Talking Points:
- Crude oil prices breach range floor on weekly inventories data
- Gold prices stall, chart setup hints a downturn may be brewing
- Upbeat US jobs report may boost WTI contract as gold retreats
Gold prices settled into quiet consolidation yesterday, mirroring standstill in risk sentiment trends (as tracked by the benchmark S&P 500 stock index). The lull likely reflects investors’ unwillingness to commit to a firm directional bias ahead of June’s US jobs report due to cross the wires Friday.
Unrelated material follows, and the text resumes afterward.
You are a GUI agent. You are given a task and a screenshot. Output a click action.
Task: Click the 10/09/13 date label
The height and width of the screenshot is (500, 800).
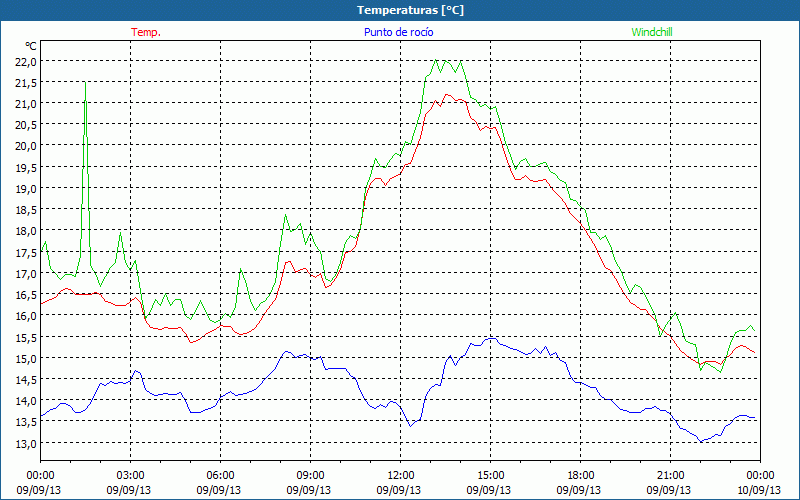[759, 490]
Crude oil prices pushed through range support after weekly inventories data from the EIA showed a smaller drawdown than analysts projected (-2.2 million barrels vs. -2.5 million forecast).
The payrolls print is expected to show the US economy added 180,000 jobs in June. Besides the headline figure, traders will be keen to see if May’s abysmal payrolls number is revised upward and if the growth rate in average hourly earnings rises as expected. At 38k, the last jobs growth number marked a dramatic deviation from trend averages in the triple digits. On the wage inflation front, a reading of 2.7 percent year-on-year is expected to deliver the fastest wage inflation in seven years.
US economic news-flow has broadly improved relative to consensus forecasts since mid-May (disappointing labor-market data notwithstanding). This hints that analysts’ models may be underestimating the overall health of the economy and opens the door for an upside surprise. Such an outcome may feed hopes that strong US performance may be a potent countervailing force to malaise in Europe following the “Brexit” referendum, boosting risk appetite.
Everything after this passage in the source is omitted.